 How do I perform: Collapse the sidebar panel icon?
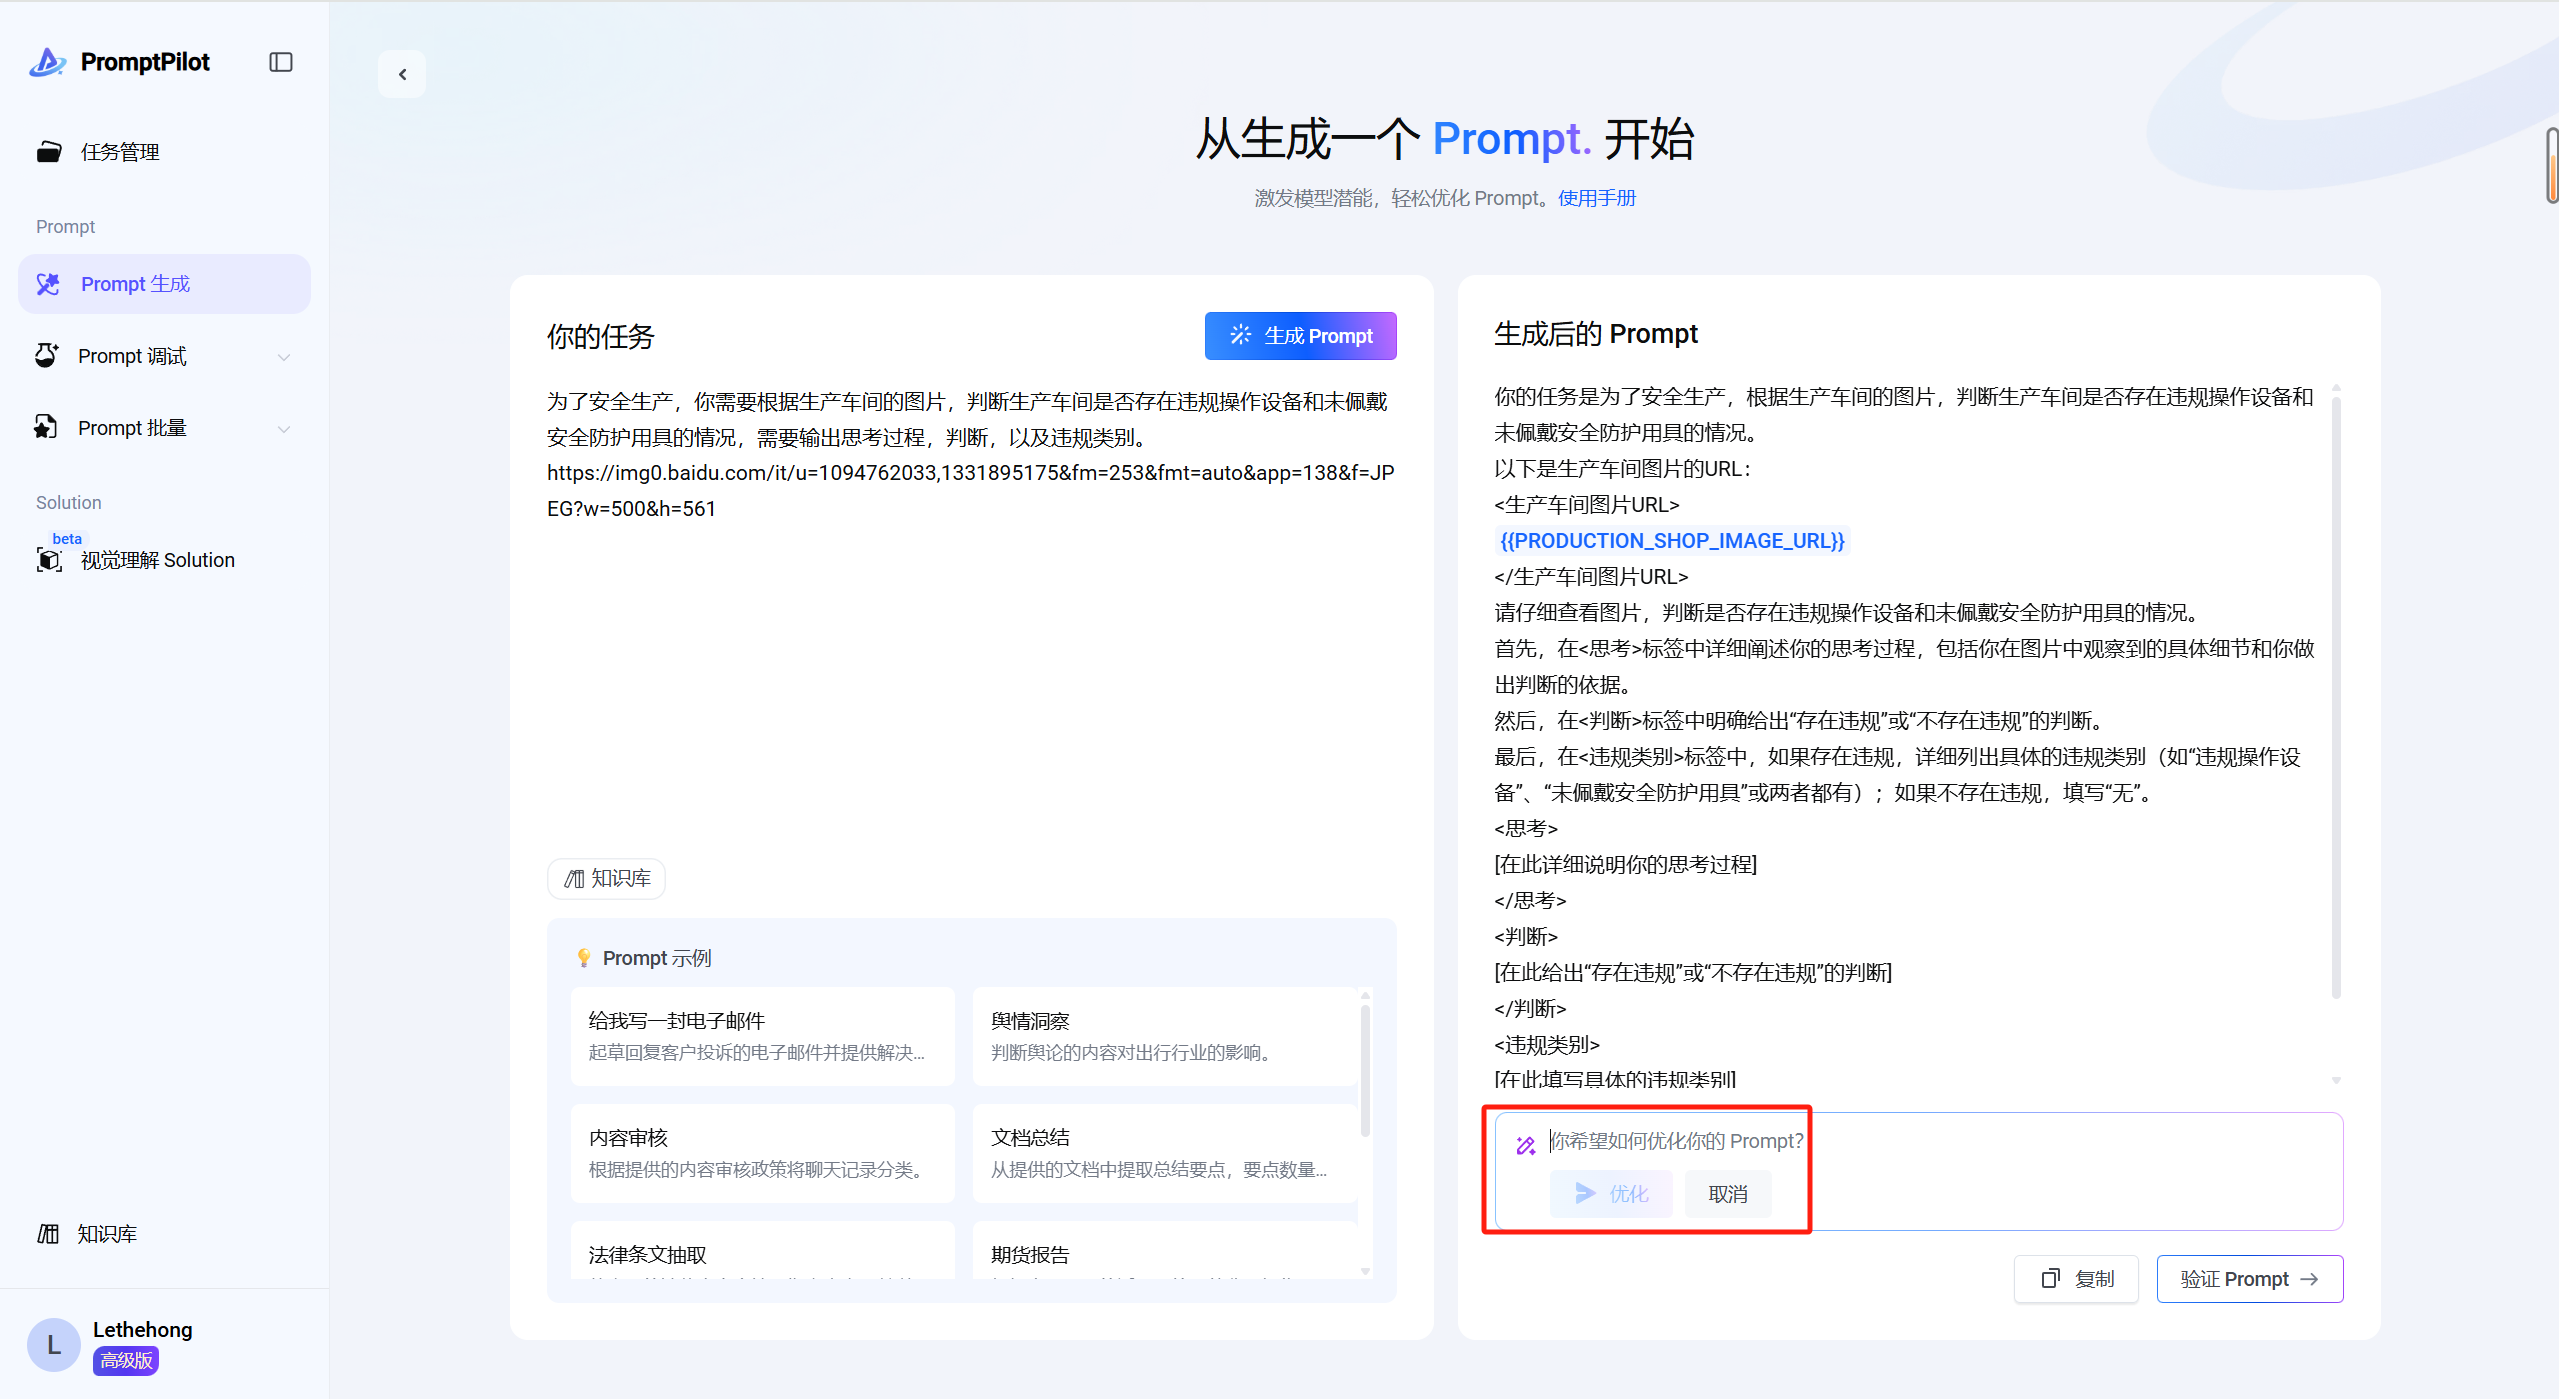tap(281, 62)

--

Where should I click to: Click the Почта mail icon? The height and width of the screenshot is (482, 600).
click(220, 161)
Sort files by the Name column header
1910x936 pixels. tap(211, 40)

--

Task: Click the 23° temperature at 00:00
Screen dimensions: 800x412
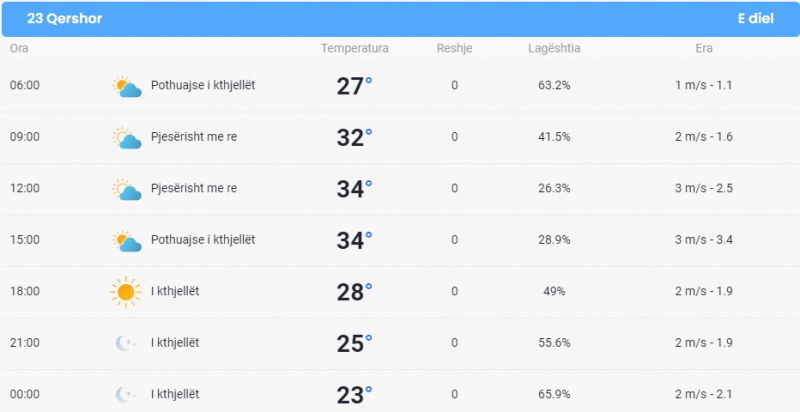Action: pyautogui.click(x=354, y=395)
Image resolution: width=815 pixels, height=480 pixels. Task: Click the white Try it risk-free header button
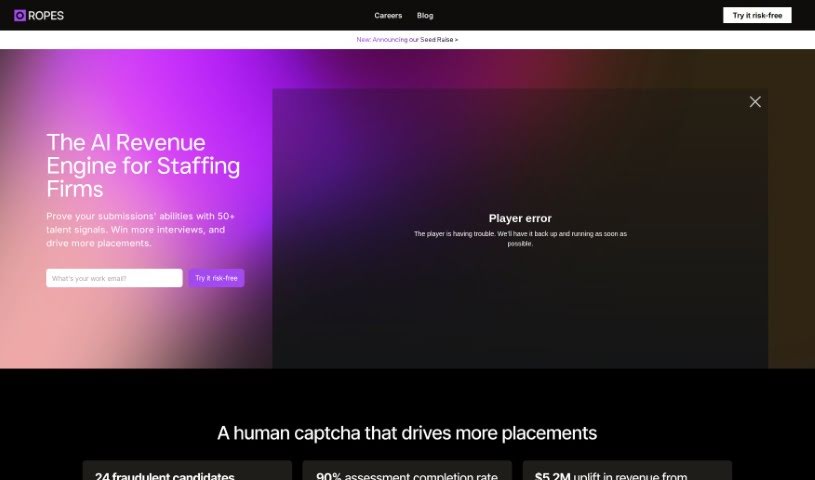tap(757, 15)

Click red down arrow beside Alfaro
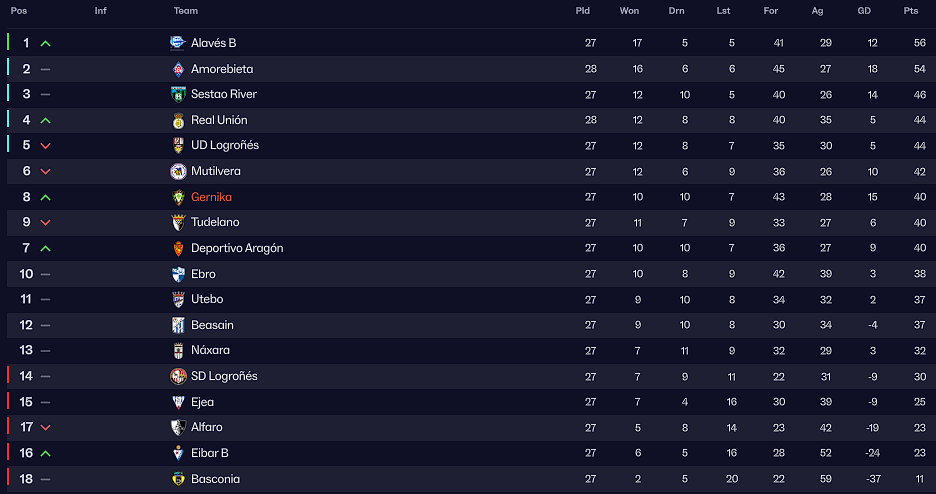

Direction:
Copy the rows above word for word, starting at the line that contains "Where should I" and ending at the line that contains "1910x936 pixels. tap(211, 40)".

Output for this exercise:
Where should I click to: Click the Почта mail icon? The height and width of the screenshot is (482, 600).
click(220, 161)
Sort files by the Name column header
1910x936 pixels. tap(211, 40)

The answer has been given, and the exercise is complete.